■ **WHAT IS NEEDED**
Output the data word for word. Begin at its first line and end at the line with "Task: Click the 100 kPa pressure cell".

________

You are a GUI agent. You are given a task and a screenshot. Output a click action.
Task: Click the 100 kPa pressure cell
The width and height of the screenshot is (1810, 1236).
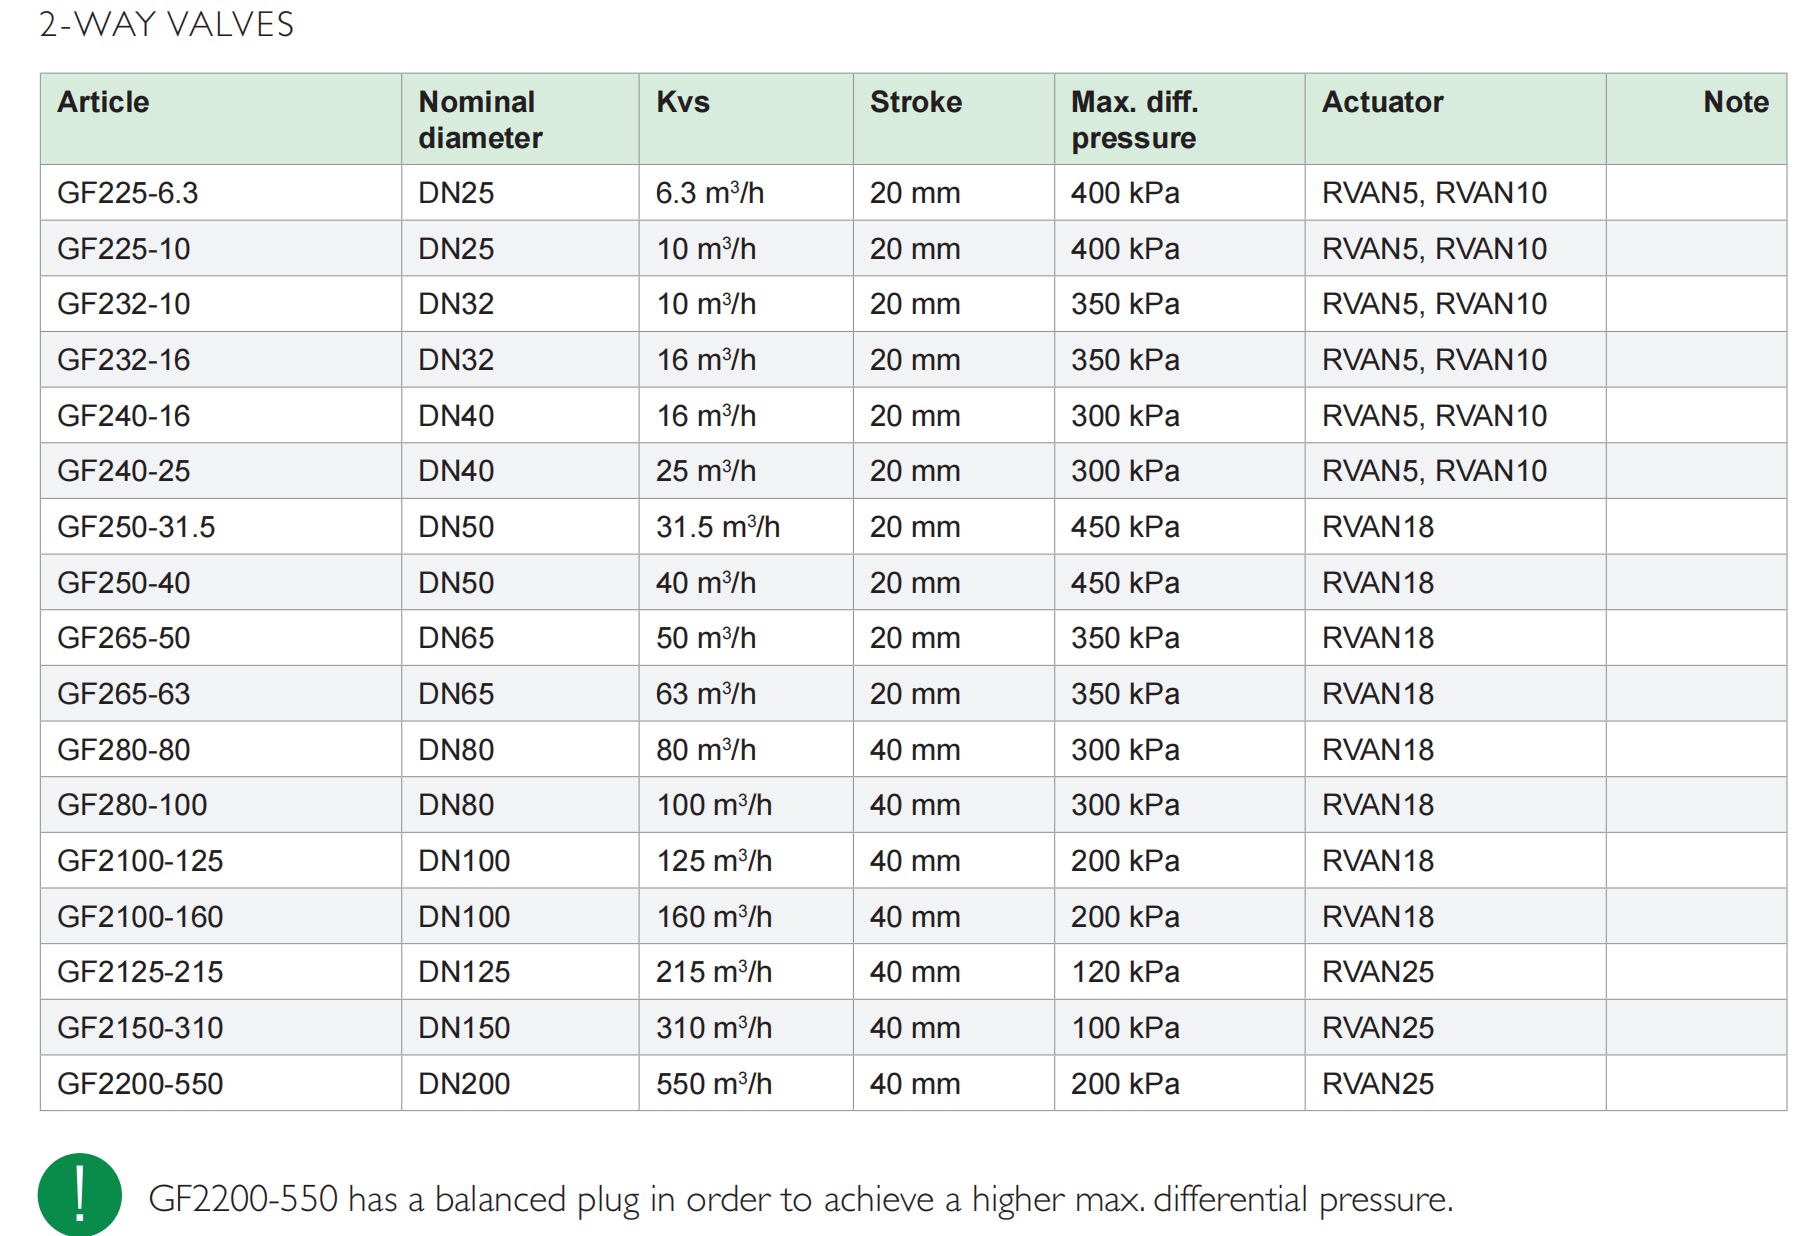pyautogui.click(x=1125, y=1028)
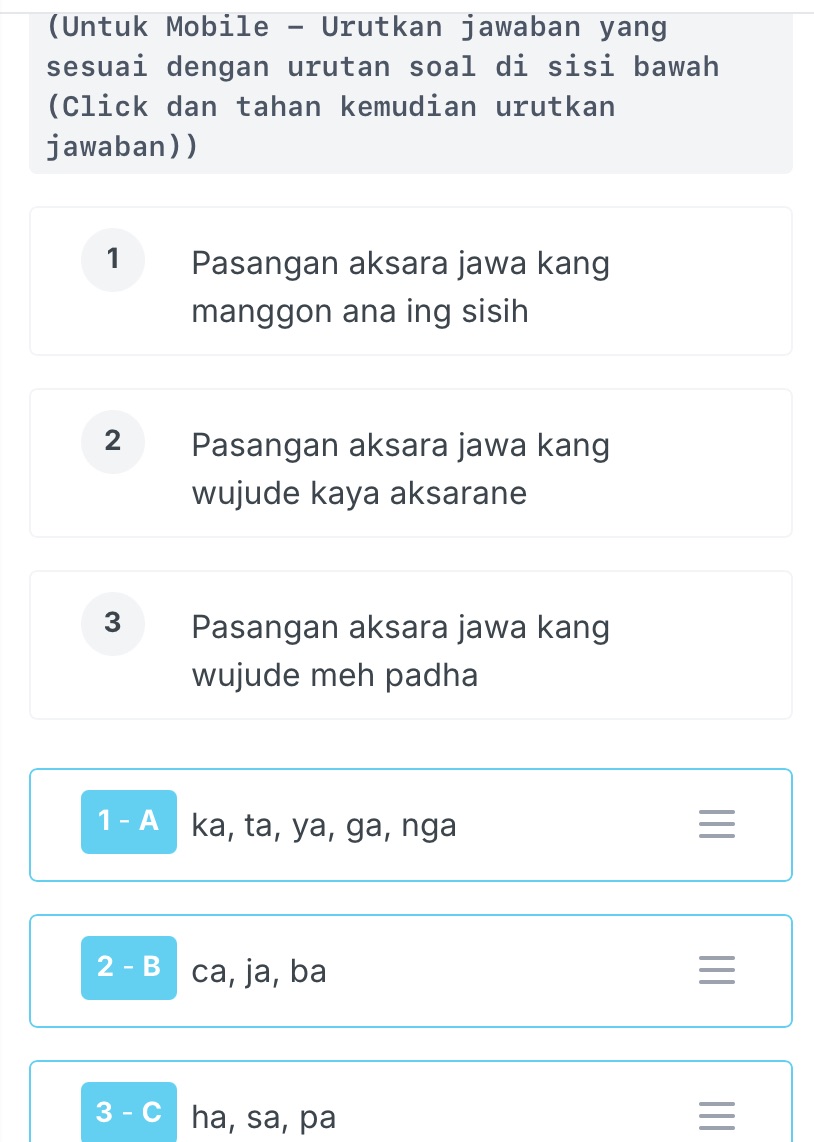Click the circled number 1 question marker
This screenshot has height=1142, width=814.
[112, 259]
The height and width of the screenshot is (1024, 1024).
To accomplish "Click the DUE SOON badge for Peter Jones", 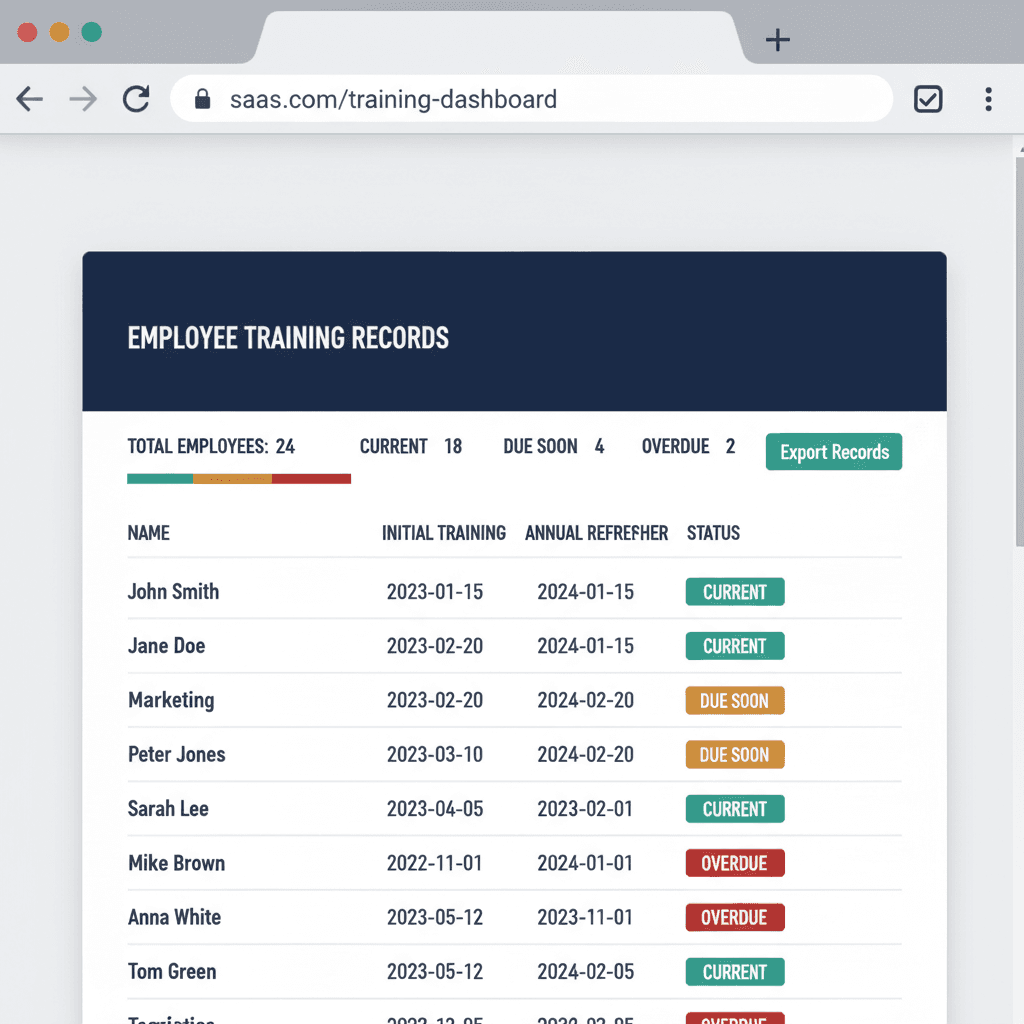I will point(735,754).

________

■ **ANSWER TO THIS EXERCISE**
You are a GUI agent. You are given a task and a screenshot. Output a click action.
Task: Click the 100 kPa pressure cell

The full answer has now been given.